The study consisted of two parts. In the first one, the authors analyzed how open-source software is utilized in Russia. It turned out that nearly all companies developing open solutions in Data/ML are meant both for domestic and international markets. Users, in turn, choose solutions based on their effectiveness rather than the developer’s country of origin.
Based on expert opinions and open data from GitHub and PyPI, the researchers identified the top five projects in various categories: ML and algorithms, mathematics, infrastructure, BI visualization, data storage, and MLOps. The list of leaders included solutions from both domestic and international companies, such as CatBoost, LangChain, Spark, MetaBase, Numpy, and ClickHouse, among others.

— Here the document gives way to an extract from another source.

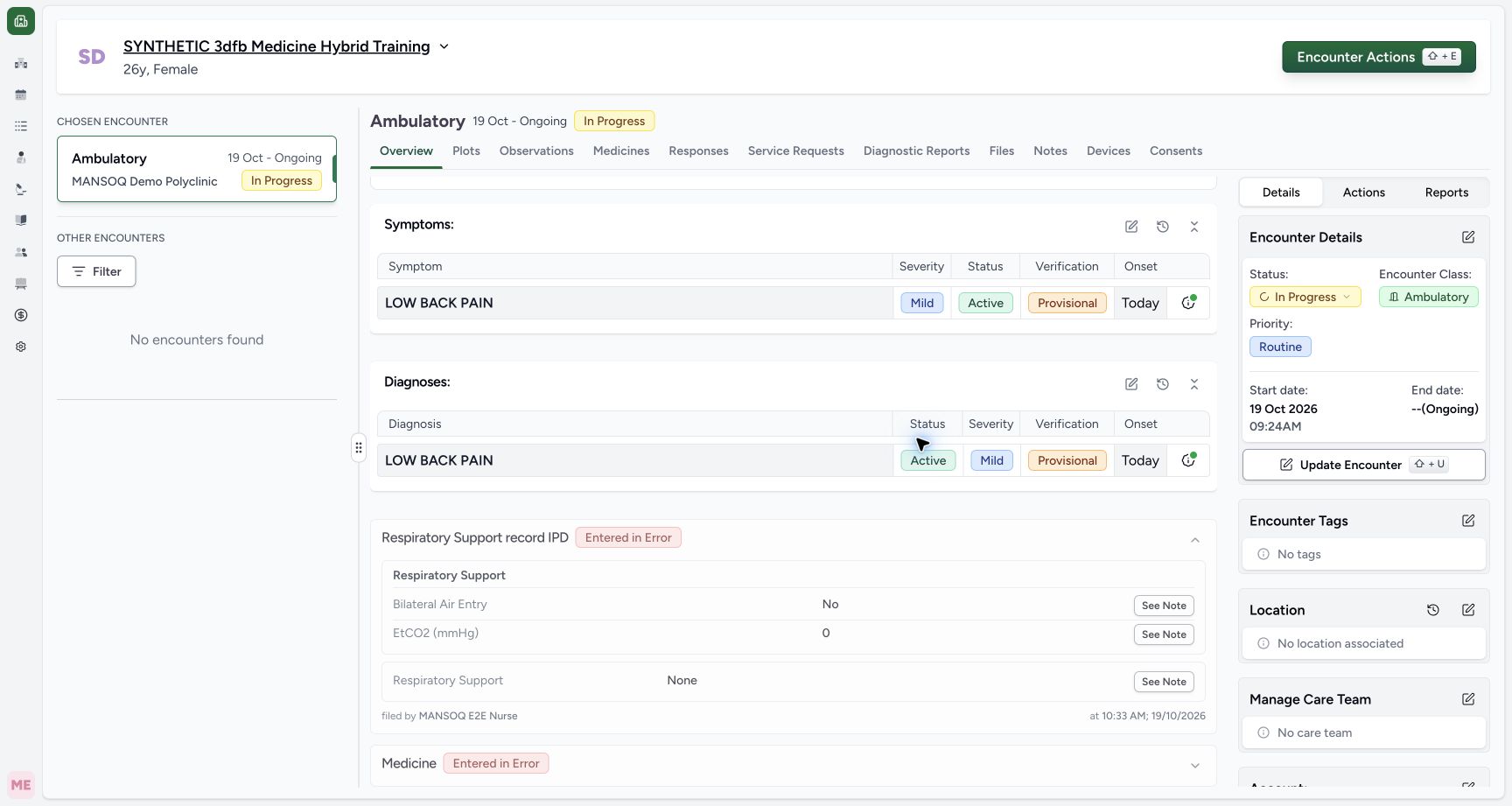
Task: Click the panel resize handle grip
Action: click(358, 448)
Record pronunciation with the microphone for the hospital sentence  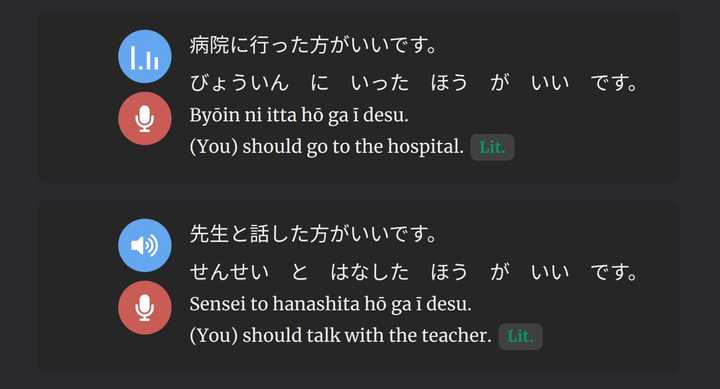145,118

In the second part of their study, the researchers determined the leaders in Russian open-source development based on several criteria, such as the number of open-source projects on topics within Data/ML, application metrics for these products in Russia, as well as the quality of repository implementations, the number of contributors and their activity. Yandex came out as the leader based on the majority of criteria, with Sberbank and T-Bank taking second and third place respectively. In the top ten are also Postgres Pro, VK, Avito, Evrone, MTS, Selectel, and major universities, including ITMO.
Apart from researchers, the study benefited from the opinions of experts representing Yandex, Sberbank, T-Bank, VK, Wildberries, Rocket Control, CodeScoring, and Moscow Institute of Physics and Technology. They helped identify the strong points and weaknesses of open-source software and the most efficient tactics for its promotion, as well as formulate the details of communicating with the developer community.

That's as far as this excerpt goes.